= Tarefas a executar =
A - Segundo a resenha, com qual diretor e em qual filme Selma Egrei já havia trabalhado antes?
B - Transcreva da resenha, sem alterações, o trecho que começa nas palavras "Se não fosse" e termina após "(1979). Ano: 1981.".
C - Indique se cada afirmação concorda com a resenha, respondendo sim ou não e citando as palavras decisivas: (i) a personagem de Selma Egrei é adotada por uma família de descendentes de italianos; (ii) a personagem é de fato cega; (iii) a conclusão do filme é considerada satisfatória.

= Trecho para leitura =
--*--

Se não fosse a conclusão, eu poderia dizer que se trata de uma pequena joia quase esquecida ou subestimada do cinema brasileiro. Ainda assim, não fica a dever a muitos filmes exploitation de vingança produzidos nos Estados Unidos, na Europa ou na Ásia. Na trama, Selma Egrei interpreta uma jovem mulher que é adotada por uma família de descendentes de italianos. Ela se faz de cega para plantar o caos naquele lugar. Fica logo claro isso e fica também muito divertido quando ela começa a transar com os homens da família. Talvez tenha faltado mais força na parte do horror e em uma conclusão mais satisfatória. O que fica é mais a tragédia da família do que o gosto da vingança da mulher. Selma Egrei já havia trabalhado com o então já veterano diretor Geraldo Vietri em ADULTÉRIO POR AMOR (1979). Ano: 1981.

--*--

= Material fornecido =
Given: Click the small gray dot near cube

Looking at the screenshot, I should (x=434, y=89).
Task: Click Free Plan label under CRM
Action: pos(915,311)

--*--

= Respostas das tarefas =
A - Com o diretor Geraldo Vietri, em ADULTÉRIO POR AMOR (1979).

B -
Se não fosse a conclusão, eu poderia dizer que se trata de uma pequena joia quase esquecida ou subestimada do cinema brasileiro. Ainda assim, não fica a dever a muitos filmes exploitation de vingança produzidos nos Estados Unidos, na Europa ou na Ásia. Na trama, Selma Egrei interpreta uma jovem mulher que é adotada por uma família de descendentes de italianos. Ela se faz de cega para plantar o caos naquele lugar. Fica logo claro isso e fica também muito divertido quando ela começa a transar com os homens da família. Talvez tenha faltado mais força na parte do horror e em uma conclusão mais satisfatória. O que fica é mais a tragédia da família do que o gosto da vingança da mulher. Selma Egrei já havia trabalhado com o então já veterano diretor Geraldo Vietri em ADULTÉRIO POR AMOR (1979). Ano: 1981.

C -
(i) Sim: "Selma Egrei interpreta uma jovem mulher que é adotada por uma família de descendentes de italianos."
(ii) Não: "Ela se faz de cega para plantar o caos naquele lugar."
(iii) Não: "Talvez tenha faltado mais força na parte do horror e em uma conclusão mais satisfatória."